Implicit Bias, 'Science,' and Antidiscrimination Law
Washington U. School of Law Working Paper No. 07-04-01
Harvard Law and Policy Review, Forthcoming
18 Pages Posted: 16 Mar 2007
Abstract
In recent years, scholars of antidiscrimination law have increasingly come to focus on the problem of implicit or unconscious bias. They have pointed to an expanding mass of evidence from experimental psychology that appears to demonstrate the pervasiveness of unconscious bias on the basis of race, gender, and other legally salient characteristics, and that raises troubling questions about the effects of that bias on legally relevant behaviors. Now, however, the arguments for using antidiscrimination law to respond to implicit bias face a new, more fundamental challenge. Gregory Mitchell and Philip Tetlock contend, in a recent piece, that the psychological research purporting to demonstrate the pervasiveness of implicit bias fails to satisfy key scientific tests of validity. Mitchell and Tetlock make some effective points.

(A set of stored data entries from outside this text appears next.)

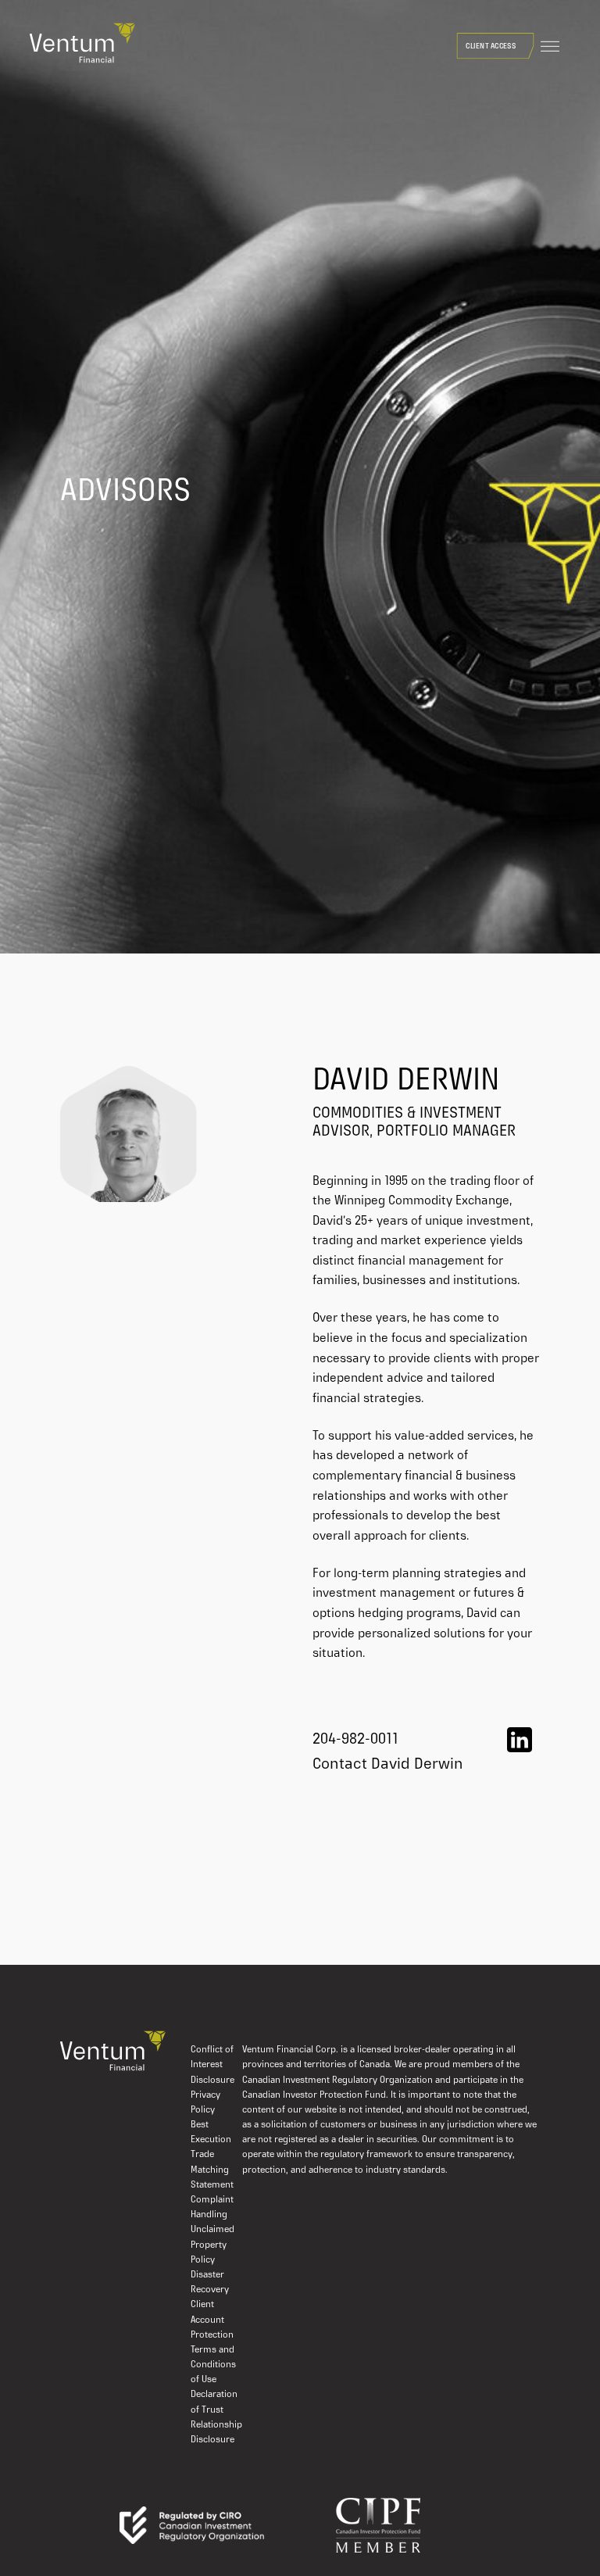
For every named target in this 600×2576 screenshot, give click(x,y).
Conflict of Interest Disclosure (212, 2064)
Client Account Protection (212, 2319)
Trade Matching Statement (212, 2169)
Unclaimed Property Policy (212, 2244)
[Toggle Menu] (550, 46)
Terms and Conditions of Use (213, 2365)
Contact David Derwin (387, 1765)
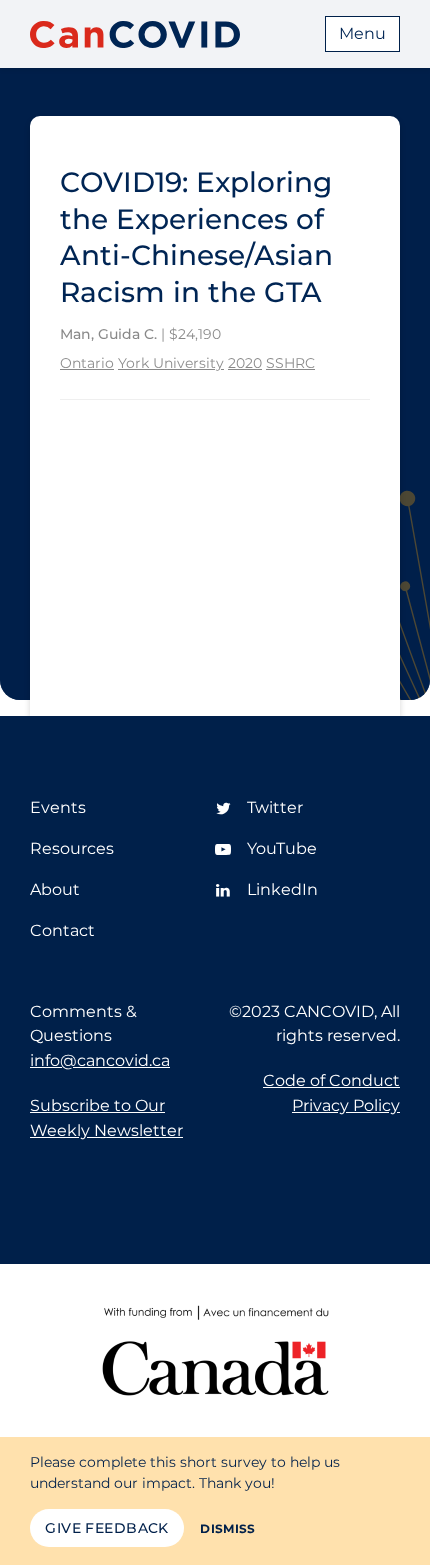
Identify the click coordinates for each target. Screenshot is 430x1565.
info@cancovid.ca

But this essay, which is framed as a response to their piece, contends that Mitchell and Tetlock's argument does not at all undermine the case for taking account of implicit bias in antidiscrimination policy. Even if one accepts every scientific critique they offer of the implicit bias literature - and there is substantial dispute within psychology on some of those critiques - the case for using the law to respond to the problem of implicit bias remains strong. In the end, many of Mitchell and Tetlock's critiques of implicit bias research rest, not on any scientific ground, but on normative assumptions about what kinds of discrimination the law should seek to prevent and punish. Mitchell and Tetlock's argument thus does not demonstrate the scientific weakness of implicit bias research; instead, it points the way to the normative work to which advocates of the implicit bias law-reform project must turn their attentions.